(Beginning of ENTRIES SHOWN)
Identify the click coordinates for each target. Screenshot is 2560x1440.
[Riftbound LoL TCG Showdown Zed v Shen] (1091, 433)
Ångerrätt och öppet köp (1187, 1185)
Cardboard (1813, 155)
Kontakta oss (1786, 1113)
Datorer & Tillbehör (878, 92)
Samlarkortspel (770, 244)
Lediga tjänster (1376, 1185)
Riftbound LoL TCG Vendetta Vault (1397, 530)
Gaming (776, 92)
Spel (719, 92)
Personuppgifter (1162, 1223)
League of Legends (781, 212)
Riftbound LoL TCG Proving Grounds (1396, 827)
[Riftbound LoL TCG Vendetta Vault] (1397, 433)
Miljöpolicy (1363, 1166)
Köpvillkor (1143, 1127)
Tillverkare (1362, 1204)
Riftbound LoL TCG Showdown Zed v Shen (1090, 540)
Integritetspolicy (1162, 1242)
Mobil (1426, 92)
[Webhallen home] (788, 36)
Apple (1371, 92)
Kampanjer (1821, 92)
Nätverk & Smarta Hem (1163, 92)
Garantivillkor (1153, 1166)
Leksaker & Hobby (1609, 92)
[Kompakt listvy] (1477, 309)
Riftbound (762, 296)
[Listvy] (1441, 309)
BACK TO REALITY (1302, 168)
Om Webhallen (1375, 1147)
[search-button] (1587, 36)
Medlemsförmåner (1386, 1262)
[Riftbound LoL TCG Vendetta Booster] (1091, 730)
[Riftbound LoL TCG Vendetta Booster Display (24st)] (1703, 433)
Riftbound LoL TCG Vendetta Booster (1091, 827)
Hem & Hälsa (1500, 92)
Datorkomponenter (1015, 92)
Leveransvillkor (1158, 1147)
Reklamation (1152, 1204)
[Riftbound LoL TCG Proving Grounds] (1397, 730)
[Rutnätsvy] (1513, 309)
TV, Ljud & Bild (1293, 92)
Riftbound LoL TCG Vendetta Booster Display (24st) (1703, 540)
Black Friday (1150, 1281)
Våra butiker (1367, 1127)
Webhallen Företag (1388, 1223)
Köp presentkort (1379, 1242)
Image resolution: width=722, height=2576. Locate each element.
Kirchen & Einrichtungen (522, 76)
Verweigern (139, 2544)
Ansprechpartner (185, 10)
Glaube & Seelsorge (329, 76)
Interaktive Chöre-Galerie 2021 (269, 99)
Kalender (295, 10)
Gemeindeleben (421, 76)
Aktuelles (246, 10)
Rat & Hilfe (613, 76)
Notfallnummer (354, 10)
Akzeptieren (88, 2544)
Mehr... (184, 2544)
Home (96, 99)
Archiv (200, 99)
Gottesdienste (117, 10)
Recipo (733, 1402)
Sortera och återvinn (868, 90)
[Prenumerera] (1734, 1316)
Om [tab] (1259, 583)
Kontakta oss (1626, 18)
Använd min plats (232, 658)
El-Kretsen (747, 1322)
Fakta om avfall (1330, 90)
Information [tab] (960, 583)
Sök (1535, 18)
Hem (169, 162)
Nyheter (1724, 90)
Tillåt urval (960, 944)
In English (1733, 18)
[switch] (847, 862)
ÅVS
(End of ENTRIES SHOWN)
PROBLEM REQUIREMENTS:
Your task is to reproduce all the material exactly as it stands.

FINISHED EXERCISE:
Identify the click coordinates for each target. Screenshot is 2560x1440.
[Riftbound LoL TCG Showdown Zed v Shen] (1091, 433)
Ångerrätt och öppet köp (1187, 1185)
Cardboard (1813, 155)
Kontakta oss (1786, 1113)
Datorer & Tillbehör (878, 92)
Samlarkortspel (770, 244)
Lediga tjänster (1376, 1185)
Riftbound LoL TCG Vendetta Vault (1397, 530)
Gaming (776, 92)
Spel (719, 92)
Personuppgifter (1162, 1223)
League of Legends (781, 212)
Riftbound LoL TCG Proving Grounds (1396, 827)
[Riftbound LoL TCG Vendetta Vault] (1397, 433)
Miljöpolicy (1363, 1166)
Köpvillkor (1143, 1127)
Tillverkare (1362, 1204)
Riftbound LoL TCG Showdown Zed v Shen (1090, 540)
Integritetspolicy (1162, 1242)
Mobil (1426, 92)
[Webhallen home] (788, 36)
Apple (1371, 92)
Kampanjer (1821, 92)
Nätverk & Smarta Hem (1163, 92)
Garantivillkor (1153, 1166)
Leksaker & Hobby (1609, 92)
[Kompakt listvy] (1477, 309)
Riftbound (762, 296)
[Listvy] (1441, 309)
BACK TO REALITY (1302, 168)
Om Webhallen (1375, 1147)
[search-button] (1587, 36)
Medlemsförmåner (1386, 1262)
[Riftbound LoL TCG Vendetta Booster] (1091, 730)
[Riftbound LoL TCG Vendetta Booster Display (24st)] (1703, 433)
Riftbound LoL TCG Vendetta Booster (1091, 827)
Hem & Hälsa (1500, 92)
Datorkomponenter (1015, 92)
Leveransvillkor (1158, 1147)
Reklamation (1152, 1204)
[Riftbound LoL TCG Proving Grounds] (1397, 730)
[Rutnätsvy] (1513, 309)
TV, Ljud & Bild (1293, 92)
Riftbound LoL TCG Vendetta Booster Display (24st) (1703, 540)
Black Friday (1150, 1281)
Våra butiker (1367, 1127)
Webhallen Företag (1388, 1223)
Köp presentkort (1379, 1242)
Image resolution: width=722, height=2576. Locate each element.
Kirchen & Einrichtungen (522, 76)
Verweigern (139, 2544)
Ansprechpartner (185, 10)
Glaube & Seelsorge (329, 76)
Interaktive Chöre-Galerie 2021 (269, 99)
Kalender (295, 10)
Gemeindeleben (421, 76)
Aktuelles (246, 10)
Rat & Hilfe (613, 76)
Notfallnummer (354, 10)
Akzeptieren (88, 2544)
Mehr... (184, 2544)
Home (96, 99)
Archiv (200, 99)
Gottesdienste (117, 10)
Recipo (733, 1402)
Sortera och återvinn (868, 90)
[Prenumerera] (1734, 1316)
Om [tab] (1259, 583)
Kontakta oss (1626, 18)
Använd min plats (232, 658)
El-Kretsen (747, 1322)
Fakta om avfall (1330, 90)
Information [tab] (960, 583)
Sök (1535, 18)
Hem (169, 162)
Nyheter (1724, 90)
Tillåt urval (960, 944)
In English (1733, 18)
[switch] (847, 862)
ÅVS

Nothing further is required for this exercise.